Could you copy, word for word, the part of the passage below on 1970s female subculture starting with "According to Adler" and going on through "be made girlfriends."?

Selected text —
══════════

"You Just Like Me 'Coz I'm Good in Bed"

Perspectives on female subculture in the 1970s.

Evalyn Charalambous

 

The ‘Sharps’ were a working class subculture of the 1960s and 70s who differentiated themselves from the mainstream by exaggerating its more conservative aspects. Sharpie culture was predominately masculine and patriarchal. As Bessant (1995 pp. 15-31) observes, Sharpies were preoccupied with ‘looking sharp’ and asserting their masculinity through drinking, fighting and sexual posturing. Although female Sharpies engaged in fighting, their role was seen as subordinate to their male counterparts. I identified as a Sharpie. I wore the Conti cardigan, the high-waisted Staggers jeans, and the platform shoes. My friends and I smoked, spat and swore. We intimidated soft targets at school and disgusted adults on trains. We danced in the Sharpie style, listened to Sharpie music, wagged school, and engaged in petty shoplifting, but we weren't part of a gang – not like ‘real Sharpie chicks’. We believed the girls in gangs were seriously tough ‘molls’ who got themselves pregnant or locked up in prison. I was frightened by the socially perceived consequences of gang participation. Sharpies were seen as deviants and delinquents by social commentators and mainstream culture.

According to Adler (1985), while male delinquency was considered to be the product of broader social conditions, female delinquency was problematised by many sociologists in terms of physical or psychological pathology. Adler remarks that delinquent girls were thought to be inherently predisposed  towards sexual misconduct (Klein, 1973), emotionally deprived (Pollack & Friedman, 1969), physically unattractive (Cowie, Cowie, Slater, 1968) or intellectually inferior and manipulative (Thomas, 1923). In common with previous generations, some Sharpie girls did and some Sharpie girls did not have sex. Mac's memoir (2010) confirms that sexual promiscuity was not a condition of entry into the subculture.  Moreover, unlike many girls that ‘put out’, those who resisted were often respected enough to be made girlfriends.

══════════

Records supplied —
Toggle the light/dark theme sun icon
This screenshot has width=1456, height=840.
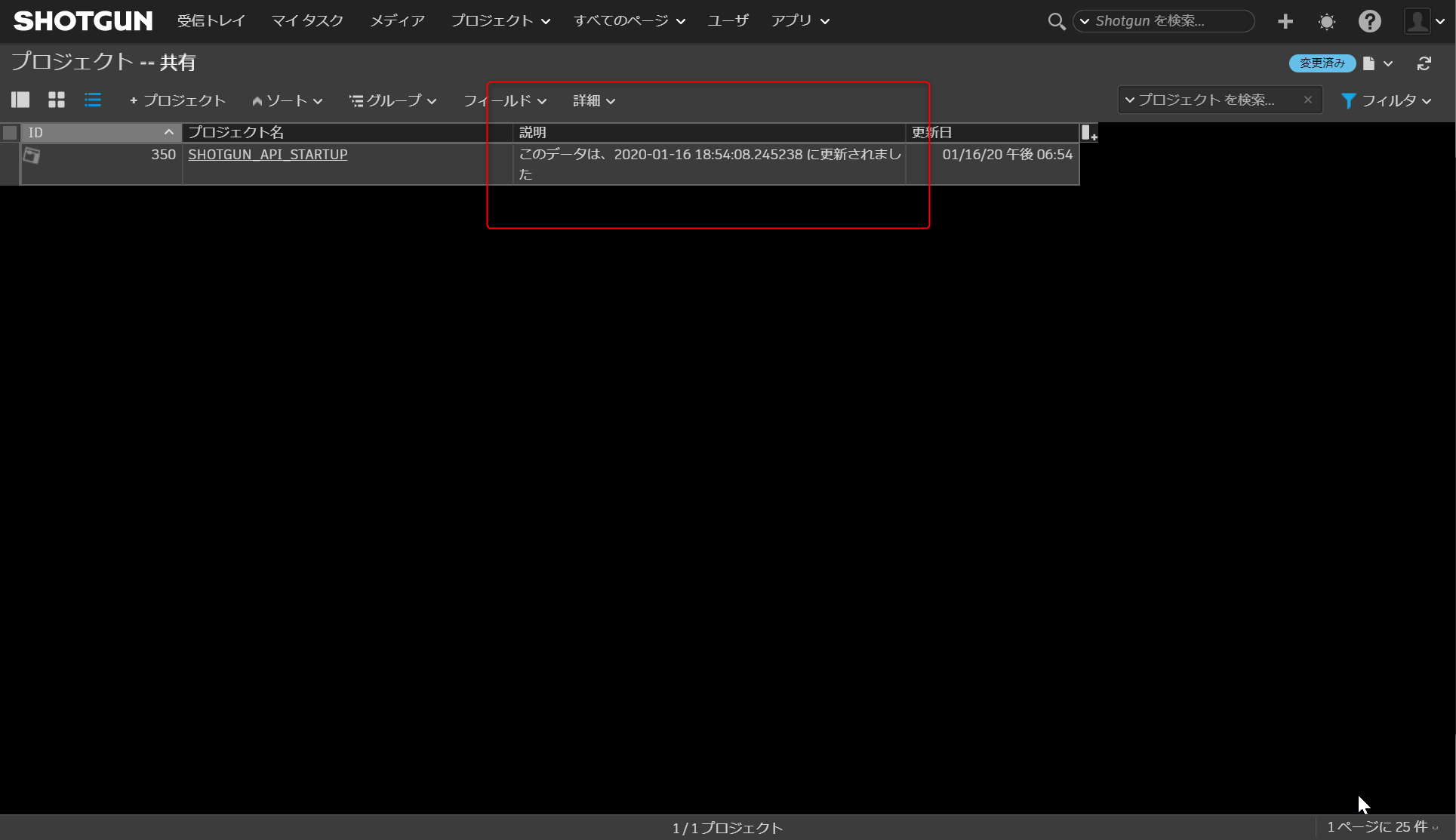point(1326,21)
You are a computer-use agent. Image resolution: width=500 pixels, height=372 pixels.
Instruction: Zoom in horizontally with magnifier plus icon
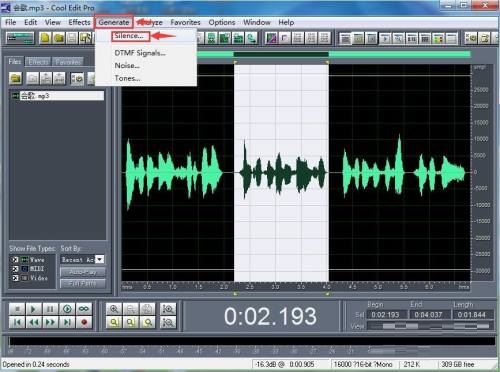point(114,309)
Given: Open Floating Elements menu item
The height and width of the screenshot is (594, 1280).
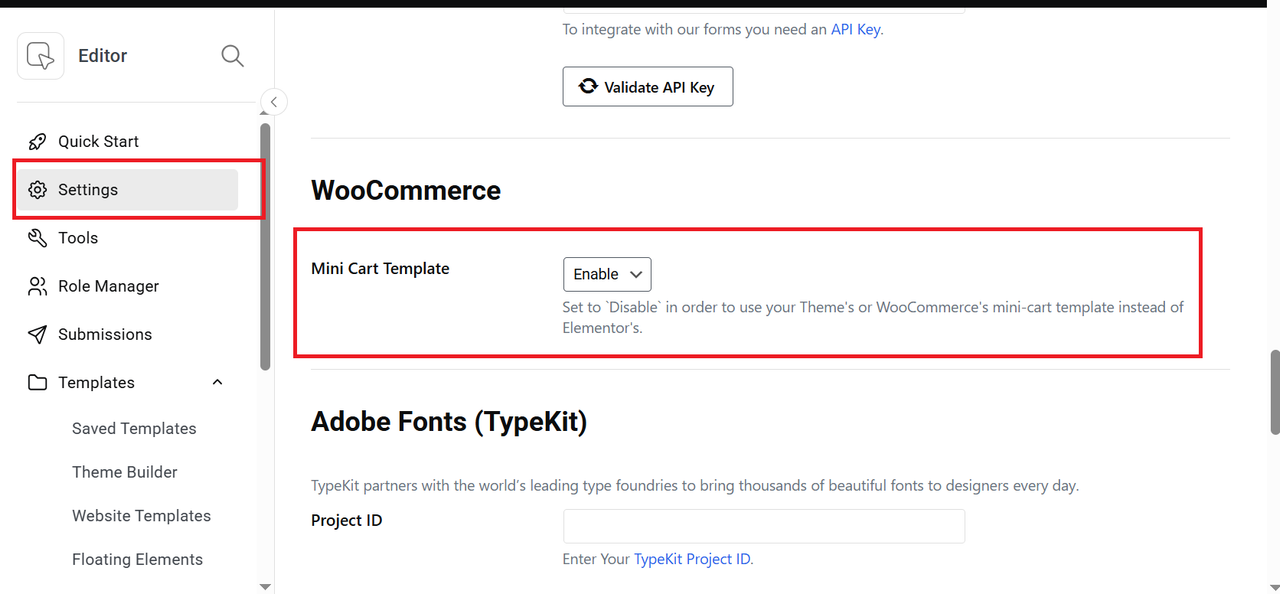Looking at the screenshot, I should pos(137,559).
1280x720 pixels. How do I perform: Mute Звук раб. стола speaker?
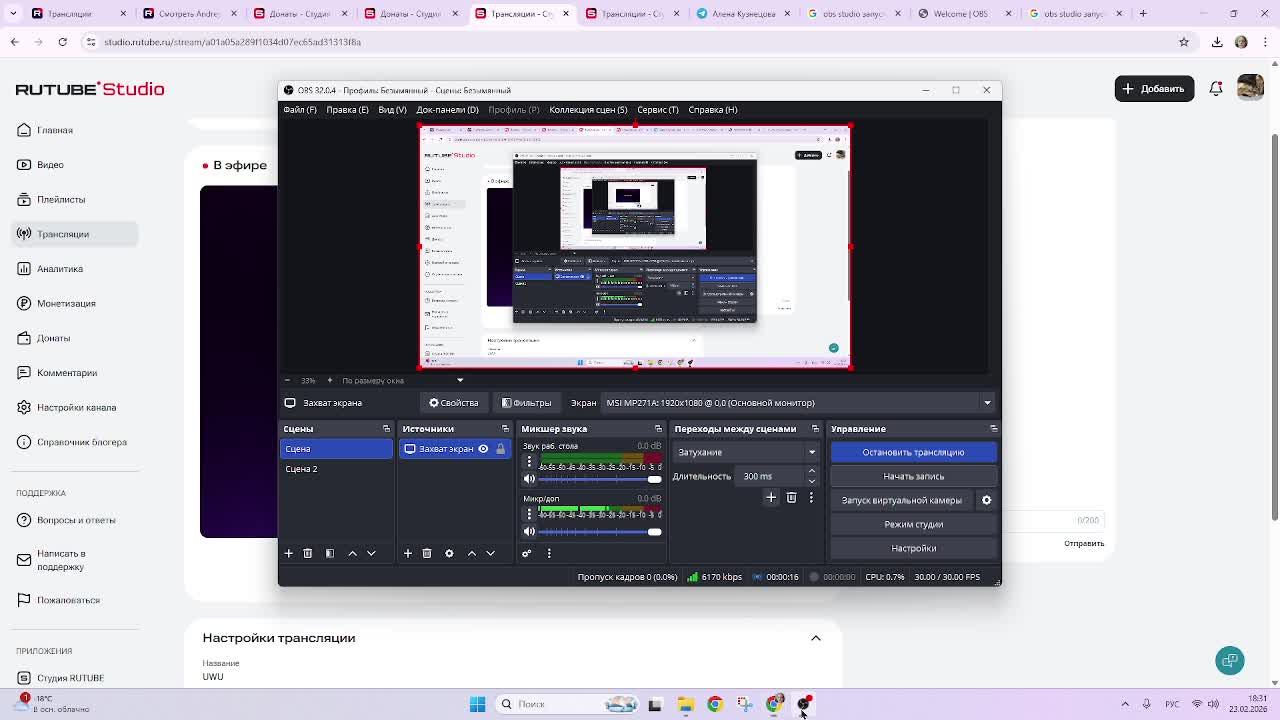pos(529,479)
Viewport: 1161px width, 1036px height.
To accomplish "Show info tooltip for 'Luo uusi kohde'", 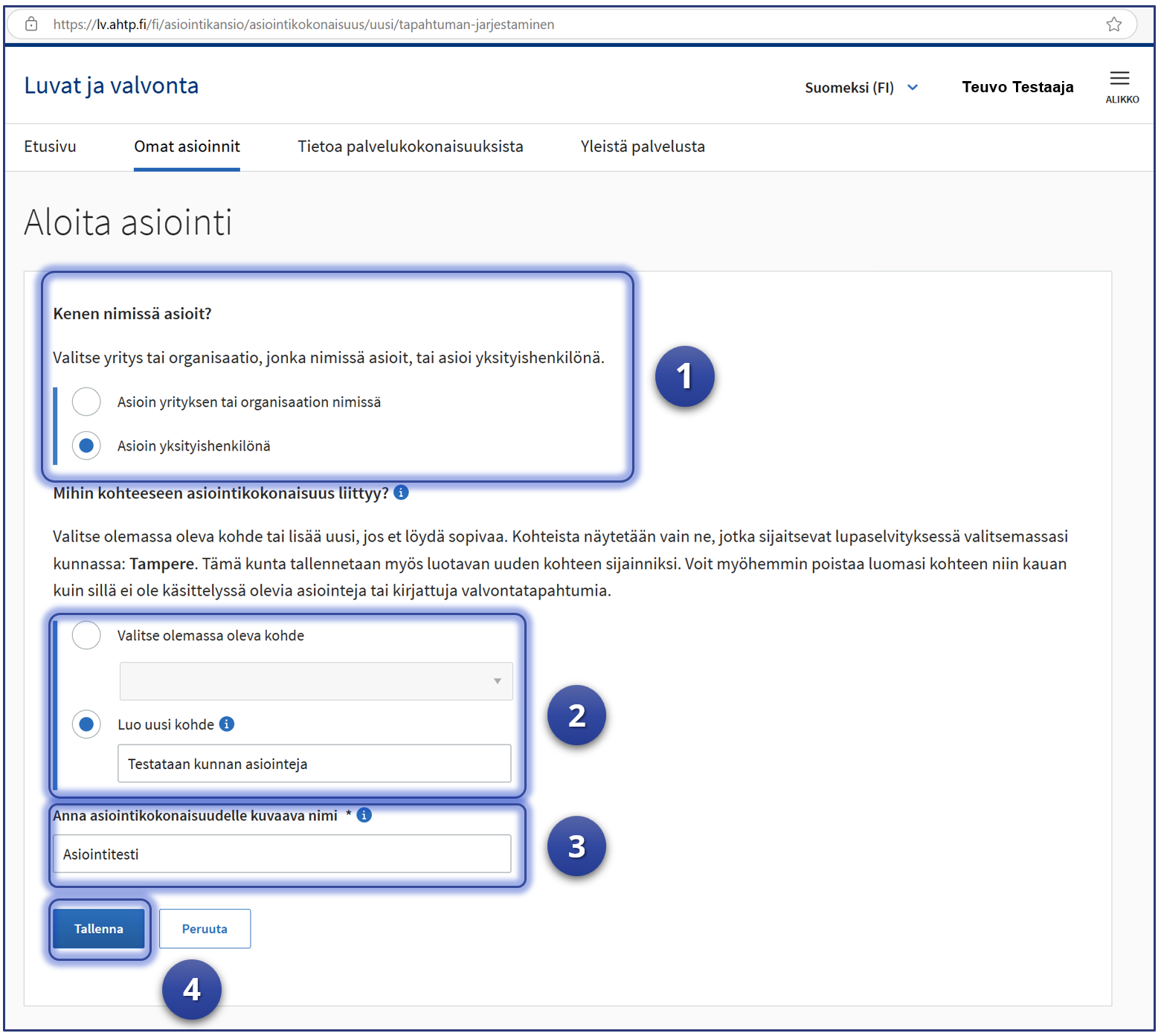I will coord(227,724).
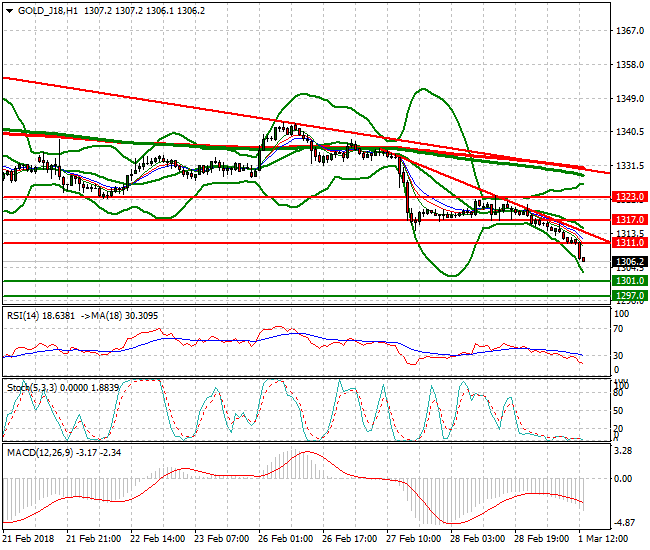Image resolution: width=650 pixels, height=550 pixels.
Task: Click the 28 Feb 03:00 time marker
Action: pos(478,539)
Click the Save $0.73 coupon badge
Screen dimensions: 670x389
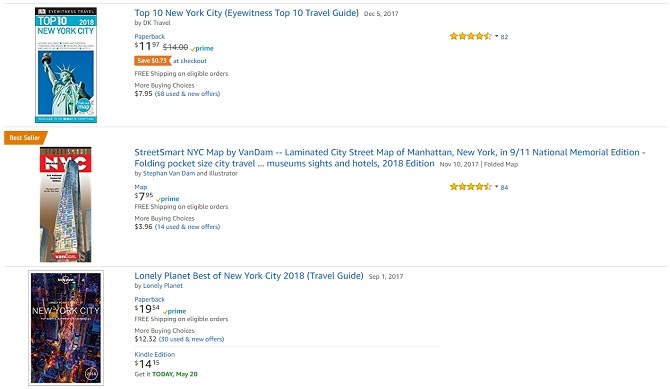153,61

══════════

Answer to this exercise —
According to Adler (1985), while male delinquency was considered to be the product of broader social conditions, female delinquency was problematised by many sociologists in terms of physical or psychological pathology. Adler remarks that delinquent girls were thought to be inherently predisposed  towards sexual misconduct (Klein, 1973), emotionally deprived (Pollack & Friedman, 1969), physically unattractive (Cowie, Cowie, Slater, 1968) or intellectually inferior and manipulative (Thomas, 1923). In common with previous generations, some Sharpie girls did and some Sharpie girls did not have sex. Mac's memoir (2010) confirms that sexual promiscuity was not a condition of entry into the subculture.  Moreover, unlike many girls that ‘put out’, those who resisted were often respected enough to be made girlfriends.